Source data:
--- --- ---
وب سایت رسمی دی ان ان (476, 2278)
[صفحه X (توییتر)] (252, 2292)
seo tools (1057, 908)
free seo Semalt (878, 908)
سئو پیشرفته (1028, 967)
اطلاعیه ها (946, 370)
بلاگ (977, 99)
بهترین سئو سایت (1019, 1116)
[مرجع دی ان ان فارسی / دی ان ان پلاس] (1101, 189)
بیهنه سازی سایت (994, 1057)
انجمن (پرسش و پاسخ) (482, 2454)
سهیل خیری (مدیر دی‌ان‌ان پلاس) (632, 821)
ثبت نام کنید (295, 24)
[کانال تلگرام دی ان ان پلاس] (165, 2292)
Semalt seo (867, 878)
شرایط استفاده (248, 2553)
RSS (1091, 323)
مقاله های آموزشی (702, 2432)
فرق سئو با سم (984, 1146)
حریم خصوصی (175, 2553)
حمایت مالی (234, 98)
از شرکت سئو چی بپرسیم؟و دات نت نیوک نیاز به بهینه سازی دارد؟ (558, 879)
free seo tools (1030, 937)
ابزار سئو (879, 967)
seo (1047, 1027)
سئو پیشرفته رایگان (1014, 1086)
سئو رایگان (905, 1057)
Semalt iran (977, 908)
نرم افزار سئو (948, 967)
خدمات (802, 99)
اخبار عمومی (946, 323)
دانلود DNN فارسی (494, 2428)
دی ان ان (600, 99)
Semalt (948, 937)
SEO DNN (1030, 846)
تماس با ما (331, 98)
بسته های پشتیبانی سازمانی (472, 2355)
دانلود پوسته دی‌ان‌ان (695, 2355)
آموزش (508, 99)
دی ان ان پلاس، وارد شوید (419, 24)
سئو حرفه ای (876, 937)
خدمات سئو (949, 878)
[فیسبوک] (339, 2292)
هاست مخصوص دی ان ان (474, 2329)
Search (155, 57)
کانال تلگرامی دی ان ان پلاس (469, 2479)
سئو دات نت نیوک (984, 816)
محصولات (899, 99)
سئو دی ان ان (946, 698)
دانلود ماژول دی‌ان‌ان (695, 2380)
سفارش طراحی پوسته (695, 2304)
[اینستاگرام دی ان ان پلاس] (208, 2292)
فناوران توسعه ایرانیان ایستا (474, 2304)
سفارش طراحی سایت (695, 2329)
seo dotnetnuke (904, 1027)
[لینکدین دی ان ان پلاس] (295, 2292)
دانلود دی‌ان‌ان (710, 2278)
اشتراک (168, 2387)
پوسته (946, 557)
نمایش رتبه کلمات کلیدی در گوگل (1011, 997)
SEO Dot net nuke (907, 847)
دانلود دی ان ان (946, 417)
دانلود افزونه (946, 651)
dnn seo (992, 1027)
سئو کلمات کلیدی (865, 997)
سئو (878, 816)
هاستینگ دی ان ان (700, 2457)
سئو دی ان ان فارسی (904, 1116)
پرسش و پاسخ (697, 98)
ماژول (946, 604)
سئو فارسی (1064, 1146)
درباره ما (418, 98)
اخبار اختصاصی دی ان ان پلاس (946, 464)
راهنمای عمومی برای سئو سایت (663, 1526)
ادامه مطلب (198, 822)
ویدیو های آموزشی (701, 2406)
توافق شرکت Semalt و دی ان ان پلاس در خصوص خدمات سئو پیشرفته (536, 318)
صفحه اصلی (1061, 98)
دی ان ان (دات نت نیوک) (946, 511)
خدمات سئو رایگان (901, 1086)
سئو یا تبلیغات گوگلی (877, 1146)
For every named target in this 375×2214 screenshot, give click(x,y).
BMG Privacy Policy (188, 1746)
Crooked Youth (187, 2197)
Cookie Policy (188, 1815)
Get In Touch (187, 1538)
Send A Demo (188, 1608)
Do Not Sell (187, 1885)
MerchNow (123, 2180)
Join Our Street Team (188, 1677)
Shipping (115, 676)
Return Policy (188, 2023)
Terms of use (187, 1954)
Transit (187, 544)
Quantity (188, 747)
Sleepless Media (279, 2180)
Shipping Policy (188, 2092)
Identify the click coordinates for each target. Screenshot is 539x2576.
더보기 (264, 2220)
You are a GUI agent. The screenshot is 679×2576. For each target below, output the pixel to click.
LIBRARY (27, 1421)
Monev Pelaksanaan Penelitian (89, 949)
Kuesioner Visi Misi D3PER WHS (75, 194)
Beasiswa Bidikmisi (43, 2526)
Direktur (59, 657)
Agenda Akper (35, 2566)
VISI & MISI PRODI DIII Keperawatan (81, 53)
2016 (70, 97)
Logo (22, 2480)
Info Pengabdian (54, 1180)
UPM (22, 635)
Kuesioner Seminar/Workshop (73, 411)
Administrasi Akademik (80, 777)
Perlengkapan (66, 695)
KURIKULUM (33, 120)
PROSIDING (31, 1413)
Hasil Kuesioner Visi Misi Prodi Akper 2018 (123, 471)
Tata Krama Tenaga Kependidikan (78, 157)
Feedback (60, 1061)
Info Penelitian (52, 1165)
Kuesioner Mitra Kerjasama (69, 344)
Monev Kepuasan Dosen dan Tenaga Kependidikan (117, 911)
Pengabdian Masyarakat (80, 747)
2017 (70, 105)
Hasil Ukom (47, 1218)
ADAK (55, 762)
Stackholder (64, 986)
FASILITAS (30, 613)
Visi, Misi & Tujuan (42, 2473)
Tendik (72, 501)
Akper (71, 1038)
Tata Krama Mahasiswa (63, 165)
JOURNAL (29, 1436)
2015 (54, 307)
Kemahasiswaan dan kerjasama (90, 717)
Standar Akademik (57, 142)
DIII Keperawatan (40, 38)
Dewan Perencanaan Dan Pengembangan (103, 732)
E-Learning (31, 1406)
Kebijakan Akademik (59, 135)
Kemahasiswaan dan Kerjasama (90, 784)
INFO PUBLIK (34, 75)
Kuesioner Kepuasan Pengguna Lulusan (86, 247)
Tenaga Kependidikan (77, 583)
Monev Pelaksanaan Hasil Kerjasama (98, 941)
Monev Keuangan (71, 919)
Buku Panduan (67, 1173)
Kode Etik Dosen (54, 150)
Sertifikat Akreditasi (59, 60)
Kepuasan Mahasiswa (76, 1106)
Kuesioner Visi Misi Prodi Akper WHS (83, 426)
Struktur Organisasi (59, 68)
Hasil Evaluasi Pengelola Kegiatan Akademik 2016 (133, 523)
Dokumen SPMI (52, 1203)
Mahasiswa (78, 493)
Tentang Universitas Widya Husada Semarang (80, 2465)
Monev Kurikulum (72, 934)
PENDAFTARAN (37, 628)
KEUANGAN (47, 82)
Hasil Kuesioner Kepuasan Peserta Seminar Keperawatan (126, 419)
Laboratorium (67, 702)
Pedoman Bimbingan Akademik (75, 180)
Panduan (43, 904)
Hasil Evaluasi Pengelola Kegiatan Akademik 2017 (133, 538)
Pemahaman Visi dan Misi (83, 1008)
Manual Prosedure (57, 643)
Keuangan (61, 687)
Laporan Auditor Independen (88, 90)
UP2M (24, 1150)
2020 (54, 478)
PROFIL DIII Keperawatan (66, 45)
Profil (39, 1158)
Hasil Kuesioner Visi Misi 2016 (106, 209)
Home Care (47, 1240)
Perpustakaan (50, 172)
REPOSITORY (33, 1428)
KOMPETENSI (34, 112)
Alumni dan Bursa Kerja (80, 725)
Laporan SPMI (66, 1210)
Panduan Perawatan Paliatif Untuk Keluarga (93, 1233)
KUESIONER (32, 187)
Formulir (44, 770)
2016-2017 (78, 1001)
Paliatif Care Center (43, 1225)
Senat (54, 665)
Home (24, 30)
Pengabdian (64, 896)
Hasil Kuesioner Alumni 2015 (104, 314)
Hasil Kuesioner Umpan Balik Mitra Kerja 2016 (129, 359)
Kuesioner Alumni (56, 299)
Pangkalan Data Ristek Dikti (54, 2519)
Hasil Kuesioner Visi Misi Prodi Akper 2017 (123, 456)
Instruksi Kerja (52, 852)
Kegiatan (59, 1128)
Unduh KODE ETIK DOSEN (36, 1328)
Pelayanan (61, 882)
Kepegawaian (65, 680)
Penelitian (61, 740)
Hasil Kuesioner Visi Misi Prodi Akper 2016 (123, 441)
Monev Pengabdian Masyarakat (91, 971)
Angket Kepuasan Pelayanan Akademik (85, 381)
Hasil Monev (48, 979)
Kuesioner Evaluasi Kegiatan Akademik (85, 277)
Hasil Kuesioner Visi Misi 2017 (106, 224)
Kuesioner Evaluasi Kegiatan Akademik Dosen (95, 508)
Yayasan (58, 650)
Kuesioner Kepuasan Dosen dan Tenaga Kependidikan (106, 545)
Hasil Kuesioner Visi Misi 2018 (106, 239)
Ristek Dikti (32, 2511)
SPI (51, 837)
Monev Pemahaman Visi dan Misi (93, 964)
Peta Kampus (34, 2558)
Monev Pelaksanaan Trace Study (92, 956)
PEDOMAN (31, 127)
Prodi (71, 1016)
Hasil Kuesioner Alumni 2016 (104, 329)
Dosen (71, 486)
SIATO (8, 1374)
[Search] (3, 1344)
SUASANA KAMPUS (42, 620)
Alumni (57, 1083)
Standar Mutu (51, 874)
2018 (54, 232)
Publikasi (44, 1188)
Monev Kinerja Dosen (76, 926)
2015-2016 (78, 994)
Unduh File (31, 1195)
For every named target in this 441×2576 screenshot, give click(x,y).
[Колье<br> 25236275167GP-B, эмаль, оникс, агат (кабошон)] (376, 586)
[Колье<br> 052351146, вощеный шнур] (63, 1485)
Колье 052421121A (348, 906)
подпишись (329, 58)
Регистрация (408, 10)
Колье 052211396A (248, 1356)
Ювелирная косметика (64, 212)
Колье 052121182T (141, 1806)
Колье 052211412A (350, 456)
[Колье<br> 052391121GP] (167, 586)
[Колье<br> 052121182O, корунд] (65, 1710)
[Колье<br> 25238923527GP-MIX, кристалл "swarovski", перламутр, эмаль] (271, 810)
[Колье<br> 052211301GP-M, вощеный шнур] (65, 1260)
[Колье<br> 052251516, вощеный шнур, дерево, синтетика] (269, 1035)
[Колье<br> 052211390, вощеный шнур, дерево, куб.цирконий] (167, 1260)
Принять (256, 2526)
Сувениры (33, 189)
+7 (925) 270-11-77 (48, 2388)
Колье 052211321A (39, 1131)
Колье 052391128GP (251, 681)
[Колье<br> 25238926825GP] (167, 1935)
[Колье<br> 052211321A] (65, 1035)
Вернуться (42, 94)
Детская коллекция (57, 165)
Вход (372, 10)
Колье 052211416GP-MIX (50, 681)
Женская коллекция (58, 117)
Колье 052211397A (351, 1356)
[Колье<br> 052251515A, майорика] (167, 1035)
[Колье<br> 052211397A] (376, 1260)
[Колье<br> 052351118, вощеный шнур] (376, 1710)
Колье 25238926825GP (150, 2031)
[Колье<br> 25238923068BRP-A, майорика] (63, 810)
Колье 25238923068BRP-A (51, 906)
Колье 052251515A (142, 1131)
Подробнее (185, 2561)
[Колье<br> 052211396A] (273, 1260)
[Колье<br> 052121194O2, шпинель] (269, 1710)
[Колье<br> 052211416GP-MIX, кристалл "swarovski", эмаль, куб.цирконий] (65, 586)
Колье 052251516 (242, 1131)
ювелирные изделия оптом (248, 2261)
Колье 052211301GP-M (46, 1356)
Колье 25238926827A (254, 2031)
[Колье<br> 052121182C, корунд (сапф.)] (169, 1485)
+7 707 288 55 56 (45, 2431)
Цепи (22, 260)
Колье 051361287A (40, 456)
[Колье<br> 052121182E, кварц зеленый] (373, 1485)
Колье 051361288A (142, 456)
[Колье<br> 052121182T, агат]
--- --- ---
Exercise description:
List the lines of the records where "Krama" occurs.

Exercise solution:
Tata Krama Tenaga Kependidikan (78, 157)
Tata Krama Mahasiswa (63, 165)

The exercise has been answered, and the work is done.